*TO BE DONE*
A) Decide whether each statement below agrees with the sequence_count passage. For each one, answer yes or no and quote the words from the passage that settle it.
(i) In the first query, the function finds a chain in which number 5 follows number 1.
(ii) Numbers 7, 3 and 4 are skipped in the first query because they are not described as events.
(iii) Adding a condition for number 4 lets the function find the chain matching the pattern.
B) From the sequence_count passage, reproduce word for word the part that opens with the words containing "SELECT sequence_count('(?1)(?2)', date, number = 1, number = 5)" and closes with "condition for it.".

SELECT sequence_count('(?1)(?2)', date, number = 1, number = 5) FROM sequence_count_test3;

+----------------------------------------------------------------+
| sequence_count('(?1)(?2)', `date`, `number` = 1, `number` = 5) |
+----------------------------------------------------------------+
| 1 |
+----------------------------------------------------------------+

This is a very simple example. The function found the event chain where number 5 follows number 1. It skipped number 7,3,4 between them, because the number is not described as an event. If we want to take this number into account when searching for the event chain given in the example, we should make a condition for it.

Now, perform this query:

SELECT sequence_count('(?1)(?2)', date, number = 1, number = 5, number = 4) FROM sequence_count_test3;

+------------------------------------------------------------------------------+
| sequence_count('(?1)(?2)', `date`, `number` = 1, `number` = 5, `number` = 4) |
+------------------------------------------------------------------------------+
| 0 |
+------------------------------------------------------------------------------+

The result is kind of confusing. In this case, the function couldn’t find the event chain matching the pattern, because the event for number 4 occurred between 1 and 5. If in the same case we checked the condition for number 6, the sequence would count the pattern.

SELECT sequence_count('(?1)(?2)', date, number = 1, number = 5, number = 6) FROM sequence_count_test3;

+------------------------------------------------------------------------------+
| sequence_count('(?1)(?2)', `date`, `number` = 1, `number` = 5, `number` = 6) |
+------------------------------------------------------------------------------+
| 1 |
+------------------------------------------------------------------------------+

keywords

SEQUENCE_COUNT

*DATASET ENTRIES*
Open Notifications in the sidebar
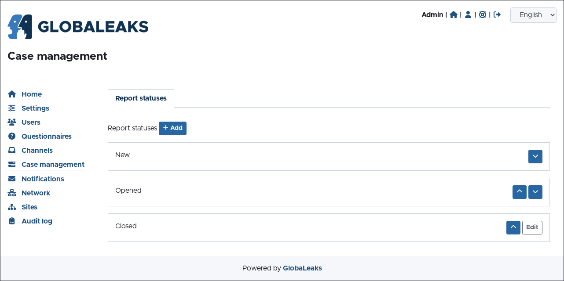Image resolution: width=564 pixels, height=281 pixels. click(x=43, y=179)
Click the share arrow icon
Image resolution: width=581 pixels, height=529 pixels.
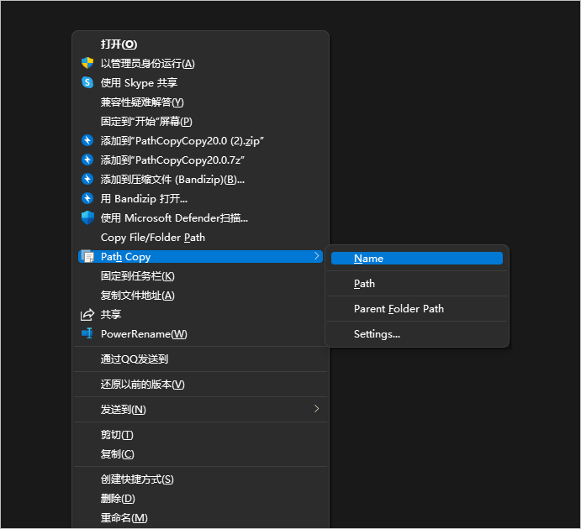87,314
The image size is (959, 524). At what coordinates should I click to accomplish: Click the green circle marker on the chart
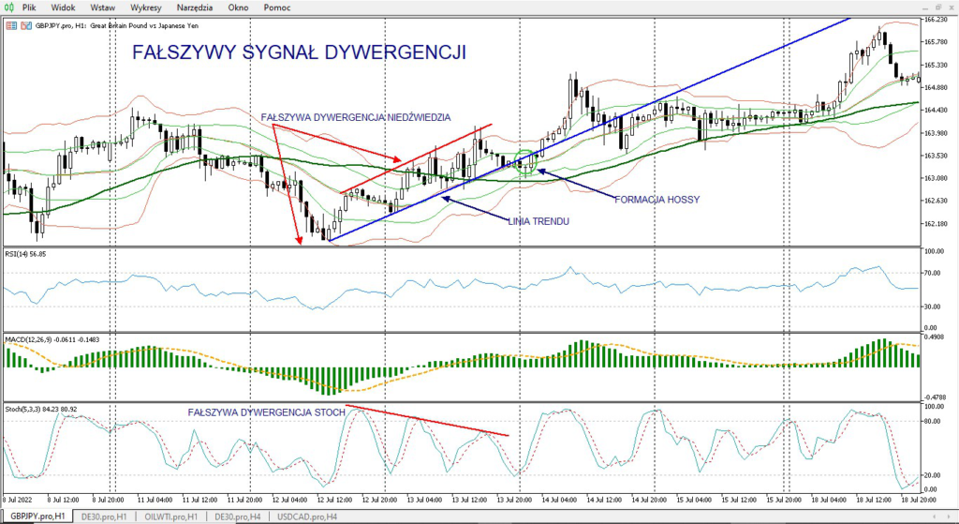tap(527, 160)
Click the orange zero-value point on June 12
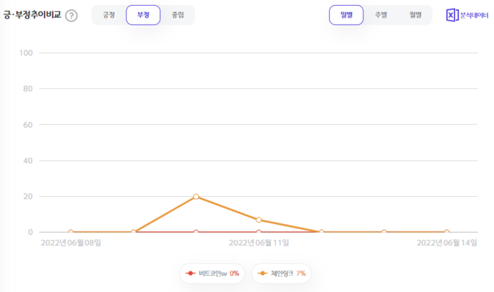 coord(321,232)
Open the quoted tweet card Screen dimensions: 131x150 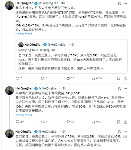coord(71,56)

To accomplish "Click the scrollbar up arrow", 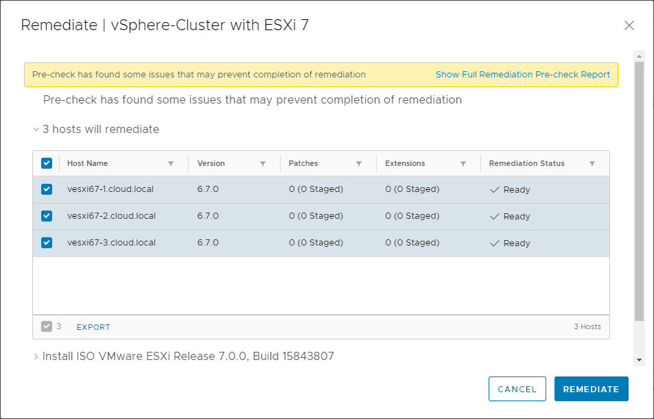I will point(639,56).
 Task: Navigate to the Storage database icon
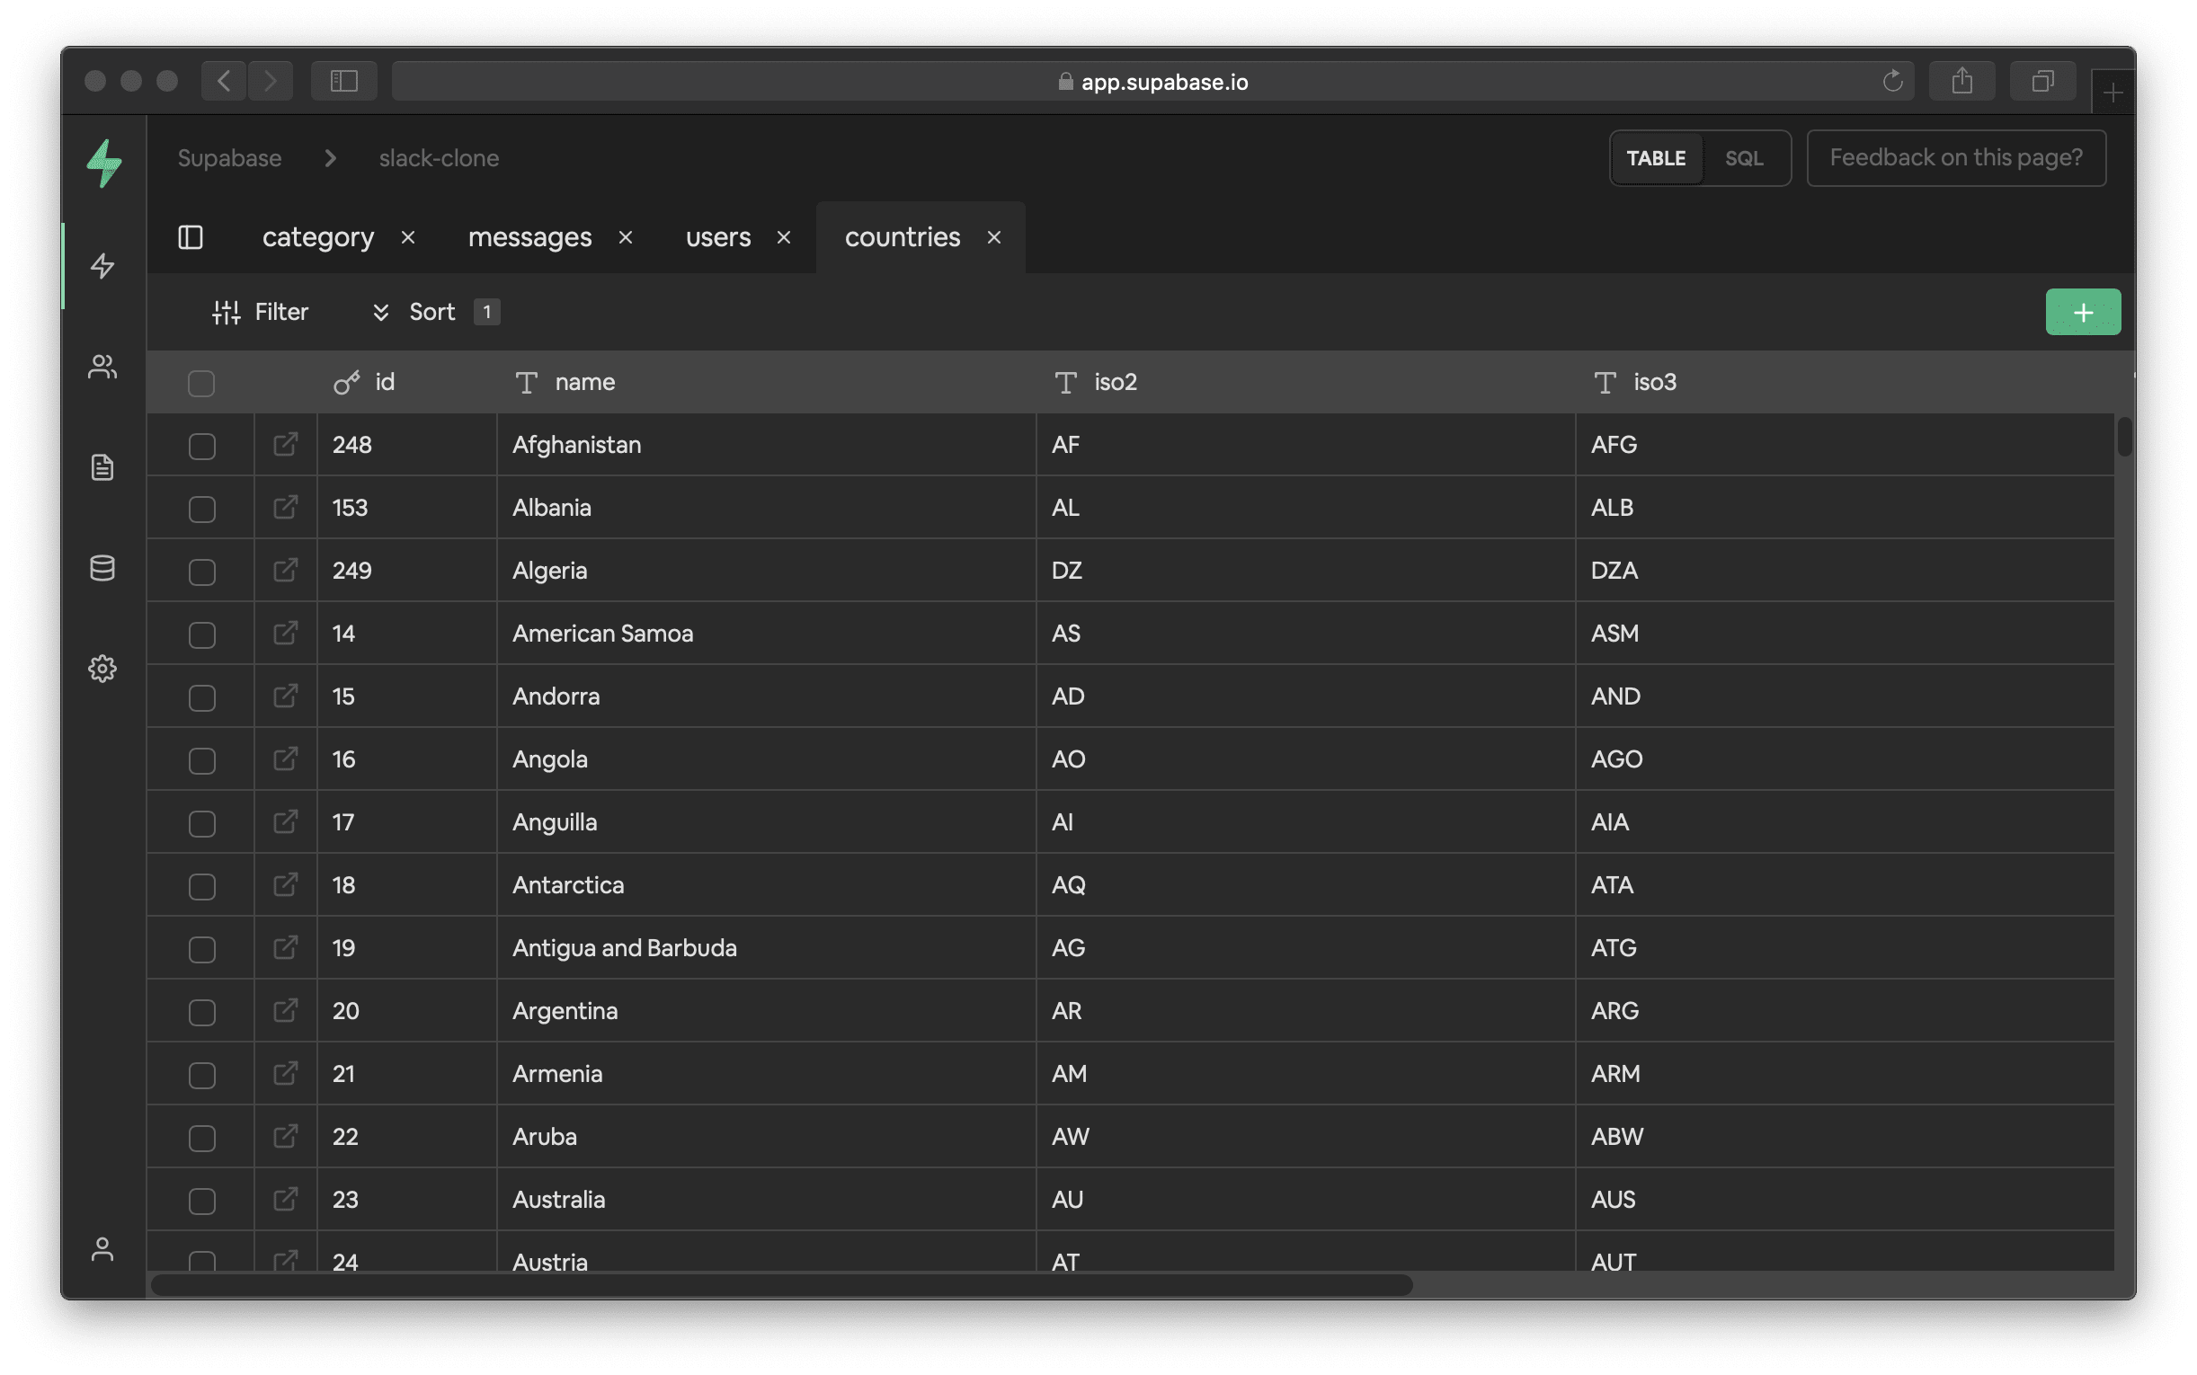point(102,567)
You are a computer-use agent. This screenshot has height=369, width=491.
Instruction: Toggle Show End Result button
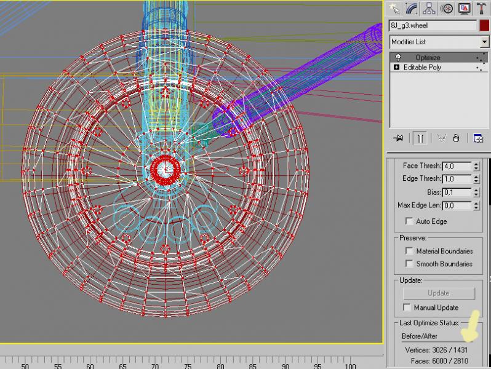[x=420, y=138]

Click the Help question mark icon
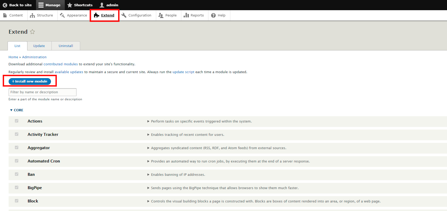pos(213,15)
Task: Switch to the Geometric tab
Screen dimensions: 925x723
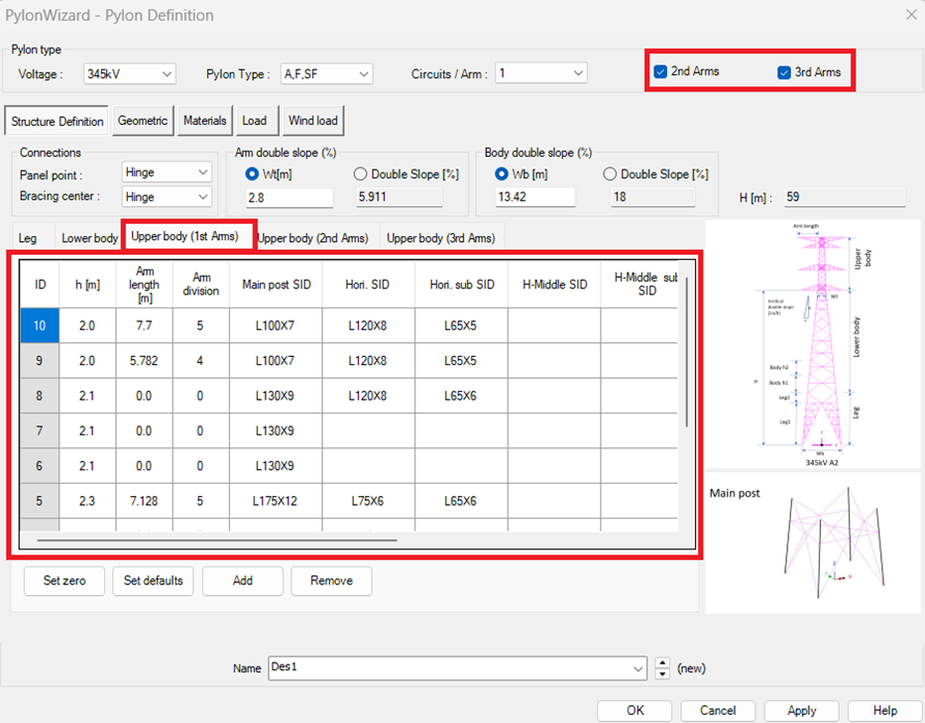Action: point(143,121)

*EXPECTED RESPONSES*
A)
(i) Yes: "The function found the event chain where number 5 follows number 1."
(ii) Yes: "It skipped number 7,3,4 between them, because the number is not described as an event."
(iii) No: "the function couldn’t find the event chain matching the pattern, because the event for number 4 occurred between 1 and 5."

B)
SELECT sequence_count('(?1)(?2)', date, number = 1, number = 5) FROM sequence_count_test3;

+----------------------------------------------------------------+
| sequence_count('(?1)(?2)', `date`, `number` = 1, `number` = 5) |
+----------------------------------------------------------------+
| 1 |
+----------------------------------------------------------------+

This is a very simple example. The function found the event chain where number 5 follows number 1. It skipped number 7,3,4 between them, because the number is not described as an event. If we want to take this number into account when searching for the event chain given in the example, we should make a condition for it.